CP30 Notice

The CP30 notifies you that the IRS has charged you an Estimated Tax Penalty because you did not pay enough in estimated taxes throughout the year. This is common for self-employed individuals, freelancers, and investors who owe tax beyond what was withheld.
Why Did You Receive This Notice?
You received a CP30 because the IRS determined that you underpaid your estimated taxes during the tax year. This typically happens when you have income not subject to withholding, such as self-employment income, rental income, investment gains, or freelance earnings, and did not make sufficient quarterly estimated tax payments.
What Does this Mean for You?
The CP30 means the IRS has added an Estimated Tax Penalty to your tax account. This penalty is calculated based on how much you underpaid each quarter and the applicable IRS interest rate. The penalty is separate from your regular tax balance and any other penalties you may owe.
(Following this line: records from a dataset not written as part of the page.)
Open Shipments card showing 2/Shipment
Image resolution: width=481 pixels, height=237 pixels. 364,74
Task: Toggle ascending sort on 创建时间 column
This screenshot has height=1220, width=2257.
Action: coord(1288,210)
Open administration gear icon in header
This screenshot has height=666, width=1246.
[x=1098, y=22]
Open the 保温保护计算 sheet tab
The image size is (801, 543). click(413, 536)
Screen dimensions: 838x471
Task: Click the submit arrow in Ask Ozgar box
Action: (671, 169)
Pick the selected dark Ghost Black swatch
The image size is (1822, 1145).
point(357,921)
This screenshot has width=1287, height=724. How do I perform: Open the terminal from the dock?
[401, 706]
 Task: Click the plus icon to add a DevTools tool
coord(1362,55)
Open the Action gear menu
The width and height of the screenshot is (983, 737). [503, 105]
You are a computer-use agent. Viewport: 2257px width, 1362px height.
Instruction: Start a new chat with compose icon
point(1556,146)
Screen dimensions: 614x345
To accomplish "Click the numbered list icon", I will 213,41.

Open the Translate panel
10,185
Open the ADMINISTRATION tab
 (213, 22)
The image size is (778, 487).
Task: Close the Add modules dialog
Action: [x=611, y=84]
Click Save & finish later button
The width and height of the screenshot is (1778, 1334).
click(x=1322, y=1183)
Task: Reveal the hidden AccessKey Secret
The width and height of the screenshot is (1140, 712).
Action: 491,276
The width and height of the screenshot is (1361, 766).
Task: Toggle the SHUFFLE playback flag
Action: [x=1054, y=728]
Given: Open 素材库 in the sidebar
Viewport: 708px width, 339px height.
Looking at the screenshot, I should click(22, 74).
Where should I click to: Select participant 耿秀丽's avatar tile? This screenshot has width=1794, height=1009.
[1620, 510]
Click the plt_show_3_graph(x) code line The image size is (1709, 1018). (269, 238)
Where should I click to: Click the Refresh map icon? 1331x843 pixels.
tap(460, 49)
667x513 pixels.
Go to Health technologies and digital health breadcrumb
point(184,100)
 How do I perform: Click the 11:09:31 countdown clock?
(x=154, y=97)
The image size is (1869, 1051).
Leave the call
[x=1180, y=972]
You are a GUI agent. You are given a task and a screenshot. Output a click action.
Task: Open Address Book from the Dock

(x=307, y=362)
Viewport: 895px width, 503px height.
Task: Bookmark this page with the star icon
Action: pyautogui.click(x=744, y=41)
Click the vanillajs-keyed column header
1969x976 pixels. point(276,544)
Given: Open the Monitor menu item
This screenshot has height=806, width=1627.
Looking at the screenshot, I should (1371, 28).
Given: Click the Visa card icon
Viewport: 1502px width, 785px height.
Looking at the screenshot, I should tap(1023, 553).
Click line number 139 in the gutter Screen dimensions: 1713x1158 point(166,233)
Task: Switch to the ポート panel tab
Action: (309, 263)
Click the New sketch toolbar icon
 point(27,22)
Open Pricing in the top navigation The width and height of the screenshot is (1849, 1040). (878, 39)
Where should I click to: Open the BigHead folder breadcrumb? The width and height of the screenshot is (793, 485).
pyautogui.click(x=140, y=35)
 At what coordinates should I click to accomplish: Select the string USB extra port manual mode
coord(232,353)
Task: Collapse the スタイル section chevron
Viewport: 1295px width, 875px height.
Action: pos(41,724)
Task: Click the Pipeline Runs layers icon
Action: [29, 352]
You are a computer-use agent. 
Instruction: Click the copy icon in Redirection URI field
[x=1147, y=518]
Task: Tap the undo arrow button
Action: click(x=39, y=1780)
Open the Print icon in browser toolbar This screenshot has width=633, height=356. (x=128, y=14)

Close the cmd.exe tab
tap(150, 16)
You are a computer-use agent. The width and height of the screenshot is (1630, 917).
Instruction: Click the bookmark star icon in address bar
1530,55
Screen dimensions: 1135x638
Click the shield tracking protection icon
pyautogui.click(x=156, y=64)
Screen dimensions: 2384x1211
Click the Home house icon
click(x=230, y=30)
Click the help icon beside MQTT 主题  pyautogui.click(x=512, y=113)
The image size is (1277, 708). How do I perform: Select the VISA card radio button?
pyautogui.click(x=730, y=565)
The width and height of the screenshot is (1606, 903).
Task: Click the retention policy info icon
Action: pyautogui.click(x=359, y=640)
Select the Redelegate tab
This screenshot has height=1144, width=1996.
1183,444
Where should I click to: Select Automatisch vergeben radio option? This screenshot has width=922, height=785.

What Happens If You Ignore It?
Your Options
- Pay the penalty to close the balance.
- Request a penalty waiver: You may qualify for a penalty waiver if your total withholding and estimated payments were at least 90% of your current year tax liability or 100% of your prior year liability.
- Request penalty abatement for unusual circumstances: If a casualty, disaster, or unusual event caused the underpayment, you may qualify for abatement.
- Adjust future withholding or estimates: Use this notice as a trigger to adjust your quarterly estimated payments going forward to avoid future penalties.
Step-By-Step: What To Do Next
- Review the CP30 to see which quarters the penalty applies to and how the amount was calculated.
- Verify whether you qualify for a waiver, did your payments meet the safe harbor thresholds?
- If you qualify for a waiver, submit a written request or call the IRS at the number on the notice.
- If no waiver applies, pay the penalty balance or add it to any existing payment arrangement.
- Adjust your estimated tax payments for the current year to avoid a repeat.
Can You Handle this Yourself?
The CP30 penalty waiver is something many taxpayers qualify for and never claim. Check whether your total payments for the year met the safe harbor threshold, 90% of current year tax or 100% of prior year tax (110% if your prior year income was over $150,000). If they did, you can request a waiver on your own.
Expert Insight From Rockwater Tax
At Rockwater Tax, we see CP30 notices frequently from clients who went from W-2 employment to self-employment or started investing seriously. The estimated tax system catches many people off guard, they focus on their April tax bill and forget that the IRS expects quarterly payments throughout the year. The good news is the safe harbor rules are generous, and many CP30 penalties can be waived entirely. Going forward, the cleanest fix is to automate quarterly estimated tax payments so you never face this notice again.
Need a hand?
FAQ
Q: What is the Estimated Tax Penalty?
A: It is a penalty charged when you do not pay enough tax throughout the year via withholding or quarterly estimated payments.
Q: How is the CP30 penalty calculated?
A: Based on the amount underpaid each quarter multiplied by the applicable IRS interest rate for that period.
Q: Can the CP30 penalty be waived?
A: Yes, if your payments met the safe harbor thresholds, or if you had unusual circumstances, you can request a waiver.
Q: How do I avoid this penalty in the future?
A: Make quarterly estimated tax payments in April, June, September, and January, ensuring they meet the IRS safe harbor thresholds.